Goal of the exercise
Take from the material every line containing the string "title" and copy it.

Data
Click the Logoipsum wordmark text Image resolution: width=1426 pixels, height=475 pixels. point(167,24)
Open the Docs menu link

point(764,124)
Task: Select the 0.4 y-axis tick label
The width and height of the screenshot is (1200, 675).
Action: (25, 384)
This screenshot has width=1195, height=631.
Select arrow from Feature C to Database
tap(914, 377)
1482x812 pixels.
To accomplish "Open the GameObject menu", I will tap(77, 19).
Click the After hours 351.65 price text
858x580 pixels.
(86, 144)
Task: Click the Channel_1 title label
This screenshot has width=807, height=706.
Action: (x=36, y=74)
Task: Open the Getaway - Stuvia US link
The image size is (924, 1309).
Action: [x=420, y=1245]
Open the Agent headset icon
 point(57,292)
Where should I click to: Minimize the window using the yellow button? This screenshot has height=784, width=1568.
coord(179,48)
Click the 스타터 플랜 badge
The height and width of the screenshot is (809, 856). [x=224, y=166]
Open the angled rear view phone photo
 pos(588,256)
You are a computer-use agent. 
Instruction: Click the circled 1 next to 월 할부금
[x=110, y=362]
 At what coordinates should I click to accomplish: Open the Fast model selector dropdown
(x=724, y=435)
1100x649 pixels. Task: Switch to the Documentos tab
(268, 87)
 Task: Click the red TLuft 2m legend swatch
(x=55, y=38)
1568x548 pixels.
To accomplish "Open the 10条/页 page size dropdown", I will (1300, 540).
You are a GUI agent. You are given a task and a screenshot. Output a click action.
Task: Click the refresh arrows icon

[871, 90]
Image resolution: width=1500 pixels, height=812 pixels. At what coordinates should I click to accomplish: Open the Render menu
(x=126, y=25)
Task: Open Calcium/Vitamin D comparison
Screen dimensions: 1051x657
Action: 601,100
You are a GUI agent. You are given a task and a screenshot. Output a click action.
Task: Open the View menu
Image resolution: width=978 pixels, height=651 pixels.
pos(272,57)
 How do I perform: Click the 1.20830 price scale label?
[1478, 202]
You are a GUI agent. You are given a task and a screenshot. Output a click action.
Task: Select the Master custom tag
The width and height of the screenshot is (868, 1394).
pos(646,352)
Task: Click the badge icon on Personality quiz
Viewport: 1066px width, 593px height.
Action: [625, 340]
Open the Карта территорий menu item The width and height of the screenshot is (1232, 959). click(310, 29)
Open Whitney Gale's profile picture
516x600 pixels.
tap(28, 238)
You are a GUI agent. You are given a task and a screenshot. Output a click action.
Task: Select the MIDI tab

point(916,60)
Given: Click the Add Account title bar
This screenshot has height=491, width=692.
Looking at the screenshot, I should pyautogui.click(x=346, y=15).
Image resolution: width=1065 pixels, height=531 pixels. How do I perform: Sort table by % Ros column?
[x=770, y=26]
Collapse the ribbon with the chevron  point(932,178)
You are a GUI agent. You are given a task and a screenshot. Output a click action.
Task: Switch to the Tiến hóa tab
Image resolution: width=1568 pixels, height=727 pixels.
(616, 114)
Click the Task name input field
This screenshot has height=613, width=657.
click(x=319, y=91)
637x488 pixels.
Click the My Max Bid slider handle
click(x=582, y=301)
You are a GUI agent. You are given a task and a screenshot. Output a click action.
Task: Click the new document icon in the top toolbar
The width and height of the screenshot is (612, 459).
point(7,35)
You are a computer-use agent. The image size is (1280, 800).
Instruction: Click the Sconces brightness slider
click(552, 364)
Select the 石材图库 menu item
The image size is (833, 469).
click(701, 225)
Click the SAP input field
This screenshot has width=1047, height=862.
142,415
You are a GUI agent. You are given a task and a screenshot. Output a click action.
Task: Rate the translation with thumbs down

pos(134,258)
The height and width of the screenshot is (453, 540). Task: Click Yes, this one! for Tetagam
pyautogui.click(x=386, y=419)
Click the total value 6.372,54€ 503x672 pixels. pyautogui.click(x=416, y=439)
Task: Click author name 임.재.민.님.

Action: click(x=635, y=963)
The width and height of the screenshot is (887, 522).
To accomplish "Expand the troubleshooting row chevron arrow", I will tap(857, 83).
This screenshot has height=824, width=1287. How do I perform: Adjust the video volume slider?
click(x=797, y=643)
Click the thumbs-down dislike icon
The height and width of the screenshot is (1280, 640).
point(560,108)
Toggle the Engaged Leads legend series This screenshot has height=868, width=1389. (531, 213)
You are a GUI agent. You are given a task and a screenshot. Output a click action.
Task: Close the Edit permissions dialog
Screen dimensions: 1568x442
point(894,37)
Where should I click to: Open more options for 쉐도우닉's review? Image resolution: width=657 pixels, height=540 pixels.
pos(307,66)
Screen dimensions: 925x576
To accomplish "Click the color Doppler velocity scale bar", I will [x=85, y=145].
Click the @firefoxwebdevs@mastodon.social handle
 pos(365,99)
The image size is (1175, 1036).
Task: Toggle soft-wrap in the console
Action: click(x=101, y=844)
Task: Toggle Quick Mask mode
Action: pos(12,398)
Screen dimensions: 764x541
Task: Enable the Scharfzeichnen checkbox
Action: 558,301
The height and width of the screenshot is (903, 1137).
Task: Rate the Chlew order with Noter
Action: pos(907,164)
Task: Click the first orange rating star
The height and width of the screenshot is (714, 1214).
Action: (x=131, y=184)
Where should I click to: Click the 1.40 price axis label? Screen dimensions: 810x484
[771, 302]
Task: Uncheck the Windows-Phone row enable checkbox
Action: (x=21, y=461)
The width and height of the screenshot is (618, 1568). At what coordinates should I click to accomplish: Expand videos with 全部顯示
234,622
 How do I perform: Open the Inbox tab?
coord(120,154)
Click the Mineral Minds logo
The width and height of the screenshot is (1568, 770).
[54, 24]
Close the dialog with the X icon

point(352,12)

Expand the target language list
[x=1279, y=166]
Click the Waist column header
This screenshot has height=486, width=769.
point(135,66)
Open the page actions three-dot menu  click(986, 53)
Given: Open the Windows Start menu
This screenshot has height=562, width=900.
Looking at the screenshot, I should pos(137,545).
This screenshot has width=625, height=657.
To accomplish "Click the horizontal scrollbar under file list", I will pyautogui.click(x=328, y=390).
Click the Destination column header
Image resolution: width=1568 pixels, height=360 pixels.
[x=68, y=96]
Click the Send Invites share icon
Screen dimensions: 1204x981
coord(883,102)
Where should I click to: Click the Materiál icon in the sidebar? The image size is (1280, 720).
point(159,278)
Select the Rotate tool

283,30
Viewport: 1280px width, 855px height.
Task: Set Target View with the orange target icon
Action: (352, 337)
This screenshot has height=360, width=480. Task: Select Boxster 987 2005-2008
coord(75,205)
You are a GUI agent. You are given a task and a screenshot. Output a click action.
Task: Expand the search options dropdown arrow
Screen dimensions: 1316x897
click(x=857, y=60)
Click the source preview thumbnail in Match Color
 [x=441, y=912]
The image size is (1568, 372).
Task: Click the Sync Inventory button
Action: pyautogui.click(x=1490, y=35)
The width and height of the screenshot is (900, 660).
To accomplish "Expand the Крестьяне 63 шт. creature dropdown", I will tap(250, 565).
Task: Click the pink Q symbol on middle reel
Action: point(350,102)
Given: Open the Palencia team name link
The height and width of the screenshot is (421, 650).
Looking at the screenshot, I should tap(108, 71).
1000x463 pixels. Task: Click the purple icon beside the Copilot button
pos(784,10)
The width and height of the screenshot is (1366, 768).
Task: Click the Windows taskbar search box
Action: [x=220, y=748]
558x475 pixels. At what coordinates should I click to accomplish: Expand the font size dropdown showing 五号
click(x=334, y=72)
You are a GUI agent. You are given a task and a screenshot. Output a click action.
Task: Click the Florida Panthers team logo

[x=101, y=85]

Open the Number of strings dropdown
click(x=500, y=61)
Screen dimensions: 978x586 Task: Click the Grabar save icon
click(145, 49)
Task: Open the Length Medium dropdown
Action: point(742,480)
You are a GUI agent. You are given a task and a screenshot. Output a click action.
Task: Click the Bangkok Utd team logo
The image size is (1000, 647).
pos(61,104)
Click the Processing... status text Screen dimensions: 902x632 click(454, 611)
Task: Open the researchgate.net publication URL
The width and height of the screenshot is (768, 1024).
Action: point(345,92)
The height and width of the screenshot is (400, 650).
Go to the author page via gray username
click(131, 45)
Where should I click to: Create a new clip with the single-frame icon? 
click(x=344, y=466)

Answer for the task
Task: Click the Channel_1 title label
Given: Click the Add Account title bar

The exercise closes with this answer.